Initially, our quest to put even less effort toward estimation made lot of our stakeholders, including few new team members, uncomfortable. We organized an estimation workshop to review a few best practices in Agile estimation and brainstorm some ideas. Thankfully, there are lot of good reference materials available here in Scrum Alliance blogs and elsewhere on the Internet to help build perspective. The key question from those who opposed this improvement was regarding the accuracy of such estimates. We had to ask ourselves what additional value business/sponsors would get even if we tried to perfect an estimate by putting in additional hours. An estimate is, by definition, an approximation. However much effort you put into this, it's still going to remain an approximation. At the end of the workshop, everyone accepted that for most scenarios we could complete estimations more quickly than we had been.
We tried to adopt a method that is inspired by an affinity-based estimation technique by Lowell Lindstrom. To put a context around the team's goal in this new project, we wanted to complete our estimation exercise for about 400 user stories in 2 to 3 hours. The same team had completed an estimation for about 200 user stories in 3 hours for a similar project using the Planning Poker technique.
To prepare for the estimation meeting, we did the following activities ahead of time:
Step 1: Select relative sizing technique to be used (5 minutes).
Groom the backlog: In our case, we had couple of backlog grooming sessions prior to the release planning meeting. Our product owner was ready with list of items in the form of a product backlog in an Excel spreadsheet. The team walked away with a good understanding of the user stories. Also, it gave a great platform to our PO to test-run the user stories and make adjustments as needed.
Decompose complex user stories: Although ground rules don't sit well with a constantly changing world, defining a few ground rules helped us coach our PO in breaking large, complex user stories into smaller chunks. Our objective was to define simple user stories with easy-to-understand, single business goals.

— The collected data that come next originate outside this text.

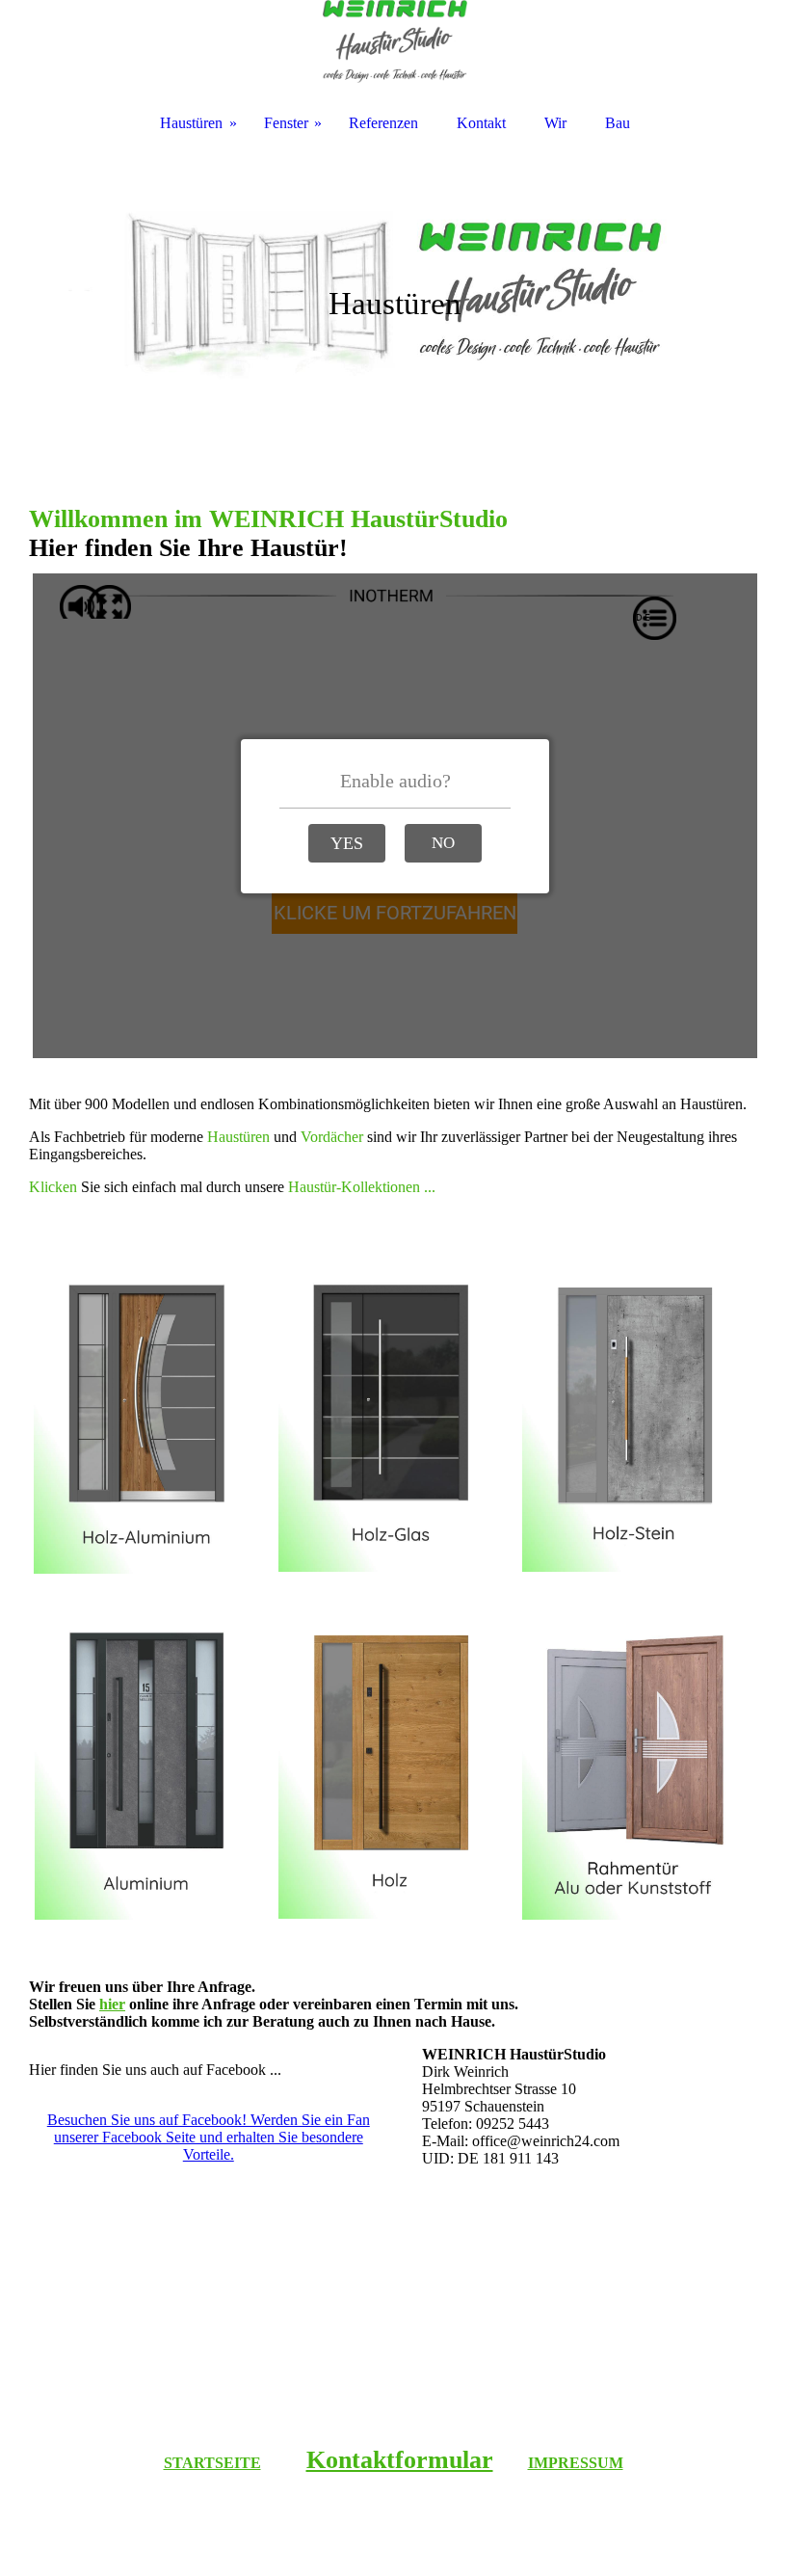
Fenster (286, 123)
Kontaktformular (399, 2460)
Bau (617, 123)
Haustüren (191, 123)
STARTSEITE (212, 2463)
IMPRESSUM (575, 2463)
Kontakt (481, 123)
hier (112, 2004)
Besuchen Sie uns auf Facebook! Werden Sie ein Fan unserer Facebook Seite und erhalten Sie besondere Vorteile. (208, 2137)
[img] (395, 289)
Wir (555, 123)
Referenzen (383, 123)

Collaborate early: We circulated the product backlog to all participants beforehand. We used collaboration tools (such as the discussions forum through Rally software) to facilitate discussions among team members or with product owners.
Print information: All user stories and their acceptance criteria were printed on index cards ahead of time.
Gather supplies: We ordered lot of sticky notes of various sizes, a flip board, multicolored markers, and blue tape.
Book ahead: Admin booked a conference room with large whiteboards/walls all across -- the video conference facility helped to make it more productive with our distributed teams.
Educate in advance: Since a few of our team members were new to relative sizing, we organized a workshop to discuss relative sizing beforehand. In our case, we did a fun exercise with affinity estimation.
Notify ahead of time: The calendar invite was sent out well in advance to ensure in-room participation from all local participants.
Ask the team members to decide on a relative sizing technique, like T-shirt sizes (XL, L, M, S, XS) or Fibonacci (1, 2, 3, 5, 8, 13), etc. This should be a quick step and should involve limited (if any) discussion. Most of our team members wanted to continue using the T-shirt sizing method we had used in a similar, recently concluded project.
Step 2: Start silent relative sizing (20-30 minutes).
Place the smallest (with "Smaller" written on it) sticky note on the far left side and the largest (with "Larger" written on it) sticky note on the far right side of the same wall or board. Also, have a dedicated area on an adjacent wall or board for all "parking lot" or questionable user stories. The goal of this exercise is to arrange the user stories horizontally in order of their relative size, without talking
. The team placed the largest stories under the "Larger" sticky and the smallest stories under the "Smaller" sticky. Once all the user stories were on wall, the team got a final shot at making adjustments to the ordering, again without talking
Before starting the exercise, we let the teams know about few simple guidelines, such as:
Step 3: Edit the wall (40-50 minutes).
Team members can take a subset of user story index cards from the product owner and place it on the wall, relative to another item's size when considering the relative complexity and effort involved.
Arrange all user stories on the wall from smaller to larger relative size. As much as possible, stack all user stories with a similar relative size in one vertical group. Move them horizontally toward the "Larger" sticky note when its size is greater than the size of stories in the previous vertical stack.
Team members can use parking lot area to park the user stories that cannot be sized with given information, and when this isn't clear even after discussion with the product owner.
Team members are not expected to have any side conversations. This is a silent relative sizing exercise, so please refrain from speaking to others. If more clarity is needed, a team member can ask the product owner questions; the PO should be at the back of the room to provide clarity.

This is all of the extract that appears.